Önümüzdeki yıl yerel ve cumhurbaşkanlığı seçimi yapılacak. Şimdi buna bir de referandum eklendi. Üçü bir arada bir seçim yılından söz ediyoruz.
Belki bir de sürpriz olabilir. Yani yerel seçimle genel seçimi bir arada yapmak...
Az da olsa böyle bir olasılık var.
Çünkü her türlü iyi gidişe, kentlerdeki hizmete rağmen toplum bazen, yerel seçimleri "iktidara uyarı" aracı olarak görebilir. Ayrıca yerel yönetimlerde de "iktidar yorgunluğu" ve aynı siyasi yüzlerin, aynı bürokratik kadroların yarattığı sıkıntı da söz konusu.

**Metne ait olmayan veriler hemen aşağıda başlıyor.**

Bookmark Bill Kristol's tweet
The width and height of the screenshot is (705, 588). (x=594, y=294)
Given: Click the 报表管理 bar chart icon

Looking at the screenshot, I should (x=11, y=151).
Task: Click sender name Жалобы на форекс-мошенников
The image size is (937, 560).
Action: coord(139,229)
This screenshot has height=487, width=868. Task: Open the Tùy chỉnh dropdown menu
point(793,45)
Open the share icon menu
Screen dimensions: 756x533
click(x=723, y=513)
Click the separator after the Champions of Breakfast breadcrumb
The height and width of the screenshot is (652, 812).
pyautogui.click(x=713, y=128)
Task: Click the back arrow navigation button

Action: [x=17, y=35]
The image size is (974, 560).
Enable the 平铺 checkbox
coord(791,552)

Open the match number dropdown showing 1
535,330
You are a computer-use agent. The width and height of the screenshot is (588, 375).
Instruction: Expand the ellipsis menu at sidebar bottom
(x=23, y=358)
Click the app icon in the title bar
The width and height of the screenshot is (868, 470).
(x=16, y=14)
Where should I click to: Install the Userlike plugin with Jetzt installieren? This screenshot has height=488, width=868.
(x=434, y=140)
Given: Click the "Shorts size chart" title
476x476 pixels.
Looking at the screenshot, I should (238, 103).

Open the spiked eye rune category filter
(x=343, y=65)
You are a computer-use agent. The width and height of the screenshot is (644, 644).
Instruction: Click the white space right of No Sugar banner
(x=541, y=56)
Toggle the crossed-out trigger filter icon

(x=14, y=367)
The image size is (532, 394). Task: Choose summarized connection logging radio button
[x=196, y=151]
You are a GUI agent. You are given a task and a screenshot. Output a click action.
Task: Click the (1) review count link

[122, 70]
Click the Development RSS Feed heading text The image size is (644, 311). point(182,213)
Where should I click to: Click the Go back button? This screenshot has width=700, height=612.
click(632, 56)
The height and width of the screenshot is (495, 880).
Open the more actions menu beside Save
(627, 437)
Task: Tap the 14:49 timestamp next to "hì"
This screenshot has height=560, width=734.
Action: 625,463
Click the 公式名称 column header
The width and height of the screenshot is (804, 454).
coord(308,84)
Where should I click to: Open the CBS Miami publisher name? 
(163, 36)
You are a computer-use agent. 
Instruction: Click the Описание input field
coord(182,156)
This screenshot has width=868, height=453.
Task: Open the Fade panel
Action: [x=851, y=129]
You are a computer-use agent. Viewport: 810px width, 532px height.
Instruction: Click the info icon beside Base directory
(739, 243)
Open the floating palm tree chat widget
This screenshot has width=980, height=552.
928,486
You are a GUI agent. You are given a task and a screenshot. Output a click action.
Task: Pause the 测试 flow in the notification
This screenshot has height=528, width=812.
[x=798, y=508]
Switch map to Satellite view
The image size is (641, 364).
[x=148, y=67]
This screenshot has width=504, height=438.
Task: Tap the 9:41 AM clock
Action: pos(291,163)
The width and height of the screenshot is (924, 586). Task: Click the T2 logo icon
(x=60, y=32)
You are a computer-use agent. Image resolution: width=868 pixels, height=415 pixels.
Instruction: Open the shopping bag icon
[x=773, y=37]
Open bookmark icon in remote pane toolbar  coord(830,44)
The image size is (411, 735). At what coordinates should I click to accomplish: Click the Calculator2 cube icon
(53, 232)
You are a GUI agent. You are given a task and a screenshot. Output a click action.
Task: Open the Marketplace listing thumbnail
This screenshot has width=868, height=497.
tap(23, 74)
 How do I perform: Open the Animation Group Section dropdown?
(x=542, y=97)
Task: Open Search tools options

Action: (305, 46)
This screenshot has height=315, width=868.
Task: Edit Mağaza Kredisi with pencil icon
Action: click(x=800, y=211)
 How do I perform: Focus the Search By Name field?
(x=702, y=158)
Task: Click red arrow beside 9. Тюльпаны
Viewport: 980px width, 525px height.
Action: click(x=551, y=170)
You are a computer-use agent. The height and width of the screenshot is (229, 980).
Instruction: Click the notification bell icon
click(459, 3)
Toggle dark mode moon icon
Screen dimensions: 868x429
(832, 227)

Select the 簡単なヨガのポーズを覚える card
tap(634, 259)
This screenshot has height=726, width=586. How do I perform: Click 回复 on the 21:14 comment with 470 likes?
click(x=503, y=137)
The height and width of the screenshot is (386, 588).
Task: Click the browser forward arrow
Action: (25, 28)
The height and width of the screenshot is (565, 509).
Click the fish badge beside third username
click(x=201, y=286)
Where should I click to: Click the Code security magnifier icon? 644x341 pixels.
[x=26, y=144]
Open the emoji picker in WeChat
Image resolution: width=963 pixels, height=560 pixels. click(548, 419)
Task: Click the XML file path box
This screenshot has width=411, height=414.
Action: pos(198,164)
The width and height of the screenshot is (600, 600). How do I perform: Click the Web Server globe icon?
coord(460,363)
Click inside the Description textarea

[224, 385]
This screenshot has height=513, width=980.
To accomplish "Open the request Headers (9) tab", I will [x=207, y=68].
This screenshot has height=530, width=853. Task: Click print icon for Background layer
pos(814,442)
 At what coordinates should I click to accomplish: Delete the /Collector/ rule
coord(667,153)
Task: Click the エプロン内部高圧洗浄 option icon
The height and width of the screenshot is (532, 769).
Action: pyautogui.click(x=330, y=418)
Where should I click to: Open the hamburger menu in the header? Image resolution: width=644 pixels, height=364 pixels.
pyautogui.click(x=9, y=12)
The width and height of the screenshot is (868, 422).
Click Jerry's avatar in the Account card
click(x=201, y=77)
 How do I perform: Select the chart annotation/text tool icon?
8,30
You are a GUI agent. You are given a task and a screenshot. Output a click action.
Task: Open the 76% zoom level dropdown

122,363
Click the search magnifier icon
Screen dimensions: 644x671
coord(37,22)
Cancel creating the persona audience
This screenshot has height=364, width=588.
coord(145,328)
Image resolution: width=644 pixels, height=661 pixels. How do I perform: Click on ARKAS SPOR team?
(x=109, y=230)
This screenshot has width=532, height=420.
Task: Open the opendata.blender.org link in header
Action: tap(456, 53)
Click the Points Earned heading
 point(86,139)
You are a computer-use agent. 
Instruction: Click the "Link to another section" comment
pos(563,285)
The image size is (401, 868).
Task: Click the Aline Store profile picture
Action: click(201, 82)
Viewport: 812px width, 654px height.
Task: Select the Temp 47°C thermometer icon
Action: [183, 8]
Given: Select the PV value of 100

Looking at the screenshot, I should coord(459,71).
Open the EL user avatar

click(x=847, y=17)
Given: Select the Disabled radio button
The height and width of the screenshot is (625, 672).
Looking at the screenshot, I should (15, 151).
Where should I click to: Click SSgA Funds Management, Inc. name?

Sokaktaki insan istikrar ve değişim için genel iktidarın değişmesini istemez ama yerel iktidarı değiştirmek ister.
Tabii bu uyarının dozu biraz kaçarsa, derin siyasi değişimlere de yol açabilir. Belki de bu ve benzeri ihtimalleri devreden çıkartmak için Başbakan Erdoğan, önümüzdeki yıla yönelik bütün hesapları alt üst eden bir çıkış yaptı. Yeni anayasa referandumunun cumhurbaşkanlığı seçimlerinden sonra yapılabileceğini açıkladı.
Bu yeni bir durum...
Eğer bu yılın kasım ayına kadar partiler yeni anayasa konusunda ortak bir karara varıp, referandum yolunu açmazlarsa ki zor görünüyor, AK Parti kendi önerisiyle Kasım 2014'te referanduma gidecek.
Bu ne demek?
Cumhurbaşkanı seçildikten sonra "başkanlık veya yarı başkanlık sistemi" referandumla halka sunulacak. Yani halkın önüne çıkacak cumhurbaşkanı adayı, "Başkan adayı" olarak çıkamayacak. Muhalefet istemese de halkın seçtiği bir cumhurbaşkanı seçimi yaşayacağız. Bu da ister istemez "partili cumhurbaşkanı" anlamına geliyor.
Bunun için de partinin güçlü ve kendini yenileyen bir yapı olarak sürmesi gerekiyor.
Başbakan Erdoğan da bunu istiyor. Çünkü partisiz cumhurbaşkanı örneğini Türkiye geçmişte çok gördü. Rahmetli Turgut Özal da, hatta sonradan yerine geçen Demirel de "partileri" ellerinden gittiği için istedikleri hiçbir şeyi yapamadılar.
Başbakan Erdoğan bu geçmiş tecrübeden hareketle her türlü makamı devretmesine rağmen teşkilatı devretmek istemiyor.
Çünkü siyaset makamla değil, teşkilatla yapılıyor.
Bunun için her ihtimalde partiyle bağının kopartılmasına karşı çıkıyor.
Buradan bakınca, cumhurbaşkanı adayı mı olacak yoksa başkası mı aday olacak belli değil.
Kaotik bir durumla karşı karşıya kalma ihtimali yüksek.
Çözüm demokratikleşme atağı
Bu noktaya gitmeden ve anayasa referandumunu 2014'e götürmeden bir çıkış yolu bulunabilir. Bu da yeni bir demokratikleşme paketiyle atağa geçmekten geçiyor. Ramazan sonrası bu tür ataklar sürpriz olmayacak.
Çözüm sürecinin umut yarattığı Kürt meselesinden, Alevi meselesine, yargıdan YÖK'e birçok alanda yeni adımlar atılır ve bunlar da yeni anayasa metniyle güvence altına alınırsa muhalefetin tüm itirazlarına rağmen sonbaharda farklı bir Türkiye'ye uyanmak mümkün.